Of interest is a comparison of prescription drug prices in the U.S. and Canada. Our new Medicare Prescription Drug legislation, with some 40 plans to choose from, is a mishmash of confusion and a rich source of material for cartoonists and late-night TV comedians.

The attempt to constrain skyrocketing drug prices was hamstrung from the beginning by President Bush’s insistence there be no price negotiations with pharmaceutical companies. Thus, our Medicare population, 41 million strong, has been denied the advantage of bulk-buying economies of scale. Imagine the uproar if Hertz and Avis were, by law, denied discounted prices on autos they purchased in huge lots.

Since 1987, Drug prices in Canada have been regulated by the Patented Medicine Price Review Board, a quasijudicial body that negotiates prices with the drug industry. Prices are held in check because they are geared to the Consumer Price Index. The drug houses know the rules; only four times in the last 18 years has legal action been taken to force drug prices lower.

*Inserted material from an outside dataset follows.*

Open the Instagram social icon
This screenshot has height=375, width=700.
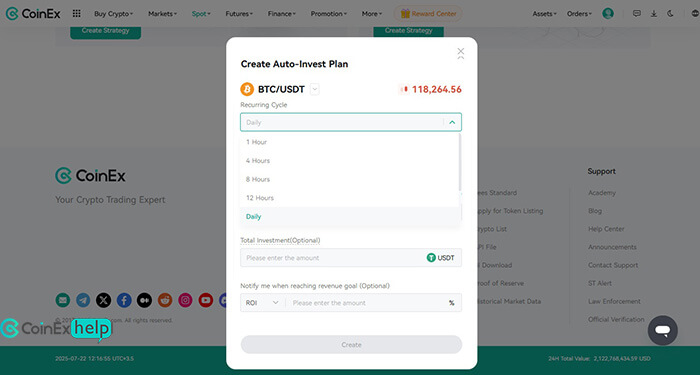pyautogui.click(x=185, y=300)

The future for national health insurance looks bleak. The issue has never been on President Bush’s agenda. Indeed, during his governorship, 24 percent of Texans were medically uninsured — the highest of the 50 states. During his presidency, the uninsured have increased by 4 million and continue rising 100,000 monthly.

A major reform of our wasteful health-care system will help put the brakes on an inexorably rising national debt that will eventually fall on our children and grandchildren.

It would be well to recall an admonition from George Washington’s 1796 Farewell address: “by vigorous exertion to discharge the debt” — not ungenerously throwing upon posterity the burden which we ourselves ought to bear.

Alex Gerber, M.D., clinical professor of surgery, emeritus at the University of Southern California, is a former health-care consultant to the White House and the U.S. Department of Health and Human Services.